Back on the train to Roybridge, loaded up my luggage and picked up my GPS from the friendly owners of the campsite (unfortunately the charging obviously didn't work), had a quick chat with them about the planned route and set off at around 1pm.
Weather: very hot.
Up to the General's Road, the route climbs the whole of Glen Roy, the first 14 kilometres comfortably on a single-track tar road, first through a sparse wood, then pastureland with sheep and lambs.
In Glen Roy there is the phenomenon of Parallel Roads. I didn't know about them beforehand and only photographed them by chance. On the slopes of the valley you can more or less recognise three parallel lines that look like roads from a distance. In fact, these are three narrow terraces that indicate the shoreline of a former lake that existed 13,500 years ago at the end of the Ice Age. The Swiss researcher Louis Agassiz came to this conclusion in 1840, substantiating the then new glacial theory, i.e. that there were ice ages at all.
At the end of the gravel track I pass the Luib Chonnal bothy.
At the end of the path there is a plain where cattle graze (a bit of a prairie), on the left before the forest you can see a barn and behind the forest it should go left up to the pass. But first I have to cross the trackless, boggy plain on foot, which is more tedious and time-consuming than expected and reminds me of Glen Nevis, especially because of the beloved bog ditches.
I take a break at the closed barn. Then I continue on a well-maintained gravel track to the Melgarve Bothy directly on General Wade's Military Road. There I meet two hikers who offer me a cup of tea. They ask me if I have met other hikers on the way, which I confirm and that they will probably need another two hours to get here. They have arranged to meet here to walk over the Corrieyairack together.
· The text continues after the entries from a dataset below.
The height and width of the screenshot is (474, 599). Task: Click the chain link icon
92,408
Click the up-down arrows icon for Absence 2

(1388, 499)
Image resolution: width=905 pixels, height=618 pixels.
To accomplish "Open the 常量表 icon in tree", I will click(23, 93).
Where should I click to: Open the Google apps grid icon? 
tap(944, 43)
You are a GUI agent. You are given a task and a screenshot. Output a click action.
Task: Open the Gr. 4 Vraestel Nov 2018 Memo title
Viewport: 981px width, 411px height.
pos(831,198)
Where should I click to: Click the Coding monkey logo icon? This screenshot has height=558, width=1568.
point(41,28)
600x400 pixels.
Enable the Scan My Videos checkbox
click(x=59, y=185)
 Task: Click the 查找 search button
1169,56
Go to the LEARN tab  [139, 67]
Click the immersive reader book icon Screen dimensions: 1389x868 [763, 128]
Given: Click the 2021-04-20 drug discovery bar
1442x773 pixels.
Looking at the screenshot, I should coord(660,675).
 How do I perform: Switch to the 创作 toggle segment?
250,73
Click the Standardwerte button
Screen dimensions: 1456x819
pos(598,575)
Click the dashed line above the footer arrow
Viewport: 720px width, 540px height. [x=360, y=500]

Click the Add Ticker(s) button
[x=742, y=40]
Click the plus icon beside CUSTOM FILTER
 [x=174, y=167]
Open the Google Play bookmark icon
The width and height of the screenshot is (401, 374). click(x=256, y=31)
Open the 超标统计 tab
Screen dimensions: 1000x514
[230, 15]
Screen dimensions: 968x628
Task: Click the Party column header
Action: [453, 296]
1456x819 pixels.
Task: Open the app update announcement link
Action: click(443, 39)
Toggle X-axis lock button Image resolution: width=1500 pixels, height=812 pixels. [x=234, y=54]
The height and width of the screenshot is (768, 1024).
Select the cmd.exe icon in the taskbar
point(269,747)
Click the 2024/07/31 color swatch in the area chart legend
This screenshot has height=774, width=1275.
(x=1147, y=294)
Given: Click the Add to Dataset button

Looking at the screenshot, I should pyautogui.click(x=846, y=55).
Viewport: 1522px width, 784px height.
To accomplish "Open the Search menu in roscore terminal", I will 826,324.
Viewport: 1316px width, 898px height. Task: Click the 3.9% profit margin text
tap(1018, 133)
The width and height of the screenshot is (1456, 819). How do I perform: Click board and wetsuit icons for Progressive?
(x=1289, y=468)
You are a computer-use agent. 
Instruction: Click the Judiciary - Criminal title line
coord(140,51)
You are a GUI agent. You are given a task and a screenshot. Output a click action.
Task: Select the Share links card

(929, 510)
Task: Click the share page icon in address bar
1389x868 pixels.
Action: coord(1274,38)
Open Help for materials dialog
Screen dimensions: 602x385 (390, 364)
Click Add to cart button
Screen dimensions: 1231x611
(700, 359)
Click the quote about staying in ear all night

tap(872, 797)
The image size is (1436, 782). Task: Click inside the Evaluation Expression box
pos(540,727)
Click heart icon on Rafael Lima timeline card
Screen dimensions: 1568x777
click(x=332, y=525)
They tell me that a book in the bothy records that three weeks ago the worst blizzard in 40 years raged on the Corrieyairack, hard to imagine with the glorious weather today.
Shortly before 6 pm I reach the Camping. It is also very well maintained, with a large meadow, good sanitary facilities and even washing machines. There is also a hostel in the village.
Before I set up the tent, I drive into town for my reward pint. The Lock Inn is located directly at the 5 barrages, which Loch Ness and the Caledonian Canal connect.

The pub is super quaint and packed. As I don't exactly smell of roses, I treat myself to a pint outside and, as the menu is full of promising fish dishes, I decide to treat myself to something tasty after setting up my tent and having a shower.
So first back to the campsite. A road cyclist is camped next to me who is doing a crossing of England, starting in London and finishing in Durness. Until 5 days ago he had been cycling in the rain all the time. Tomorrow he wants to take the direct route along Loch Ness via Inverness to Ullapool, which I won't reach for another 6 days as I'm taking a detour via Skye, Torridon and Fisherfield.
I return to the pub shortly after 9, it's less busy now, but the kitchen has just closed. Grmpfsh.
Well then: Uisge beatha. Lagavulin 16 yrs. Just the right stuff to bring monsters to life.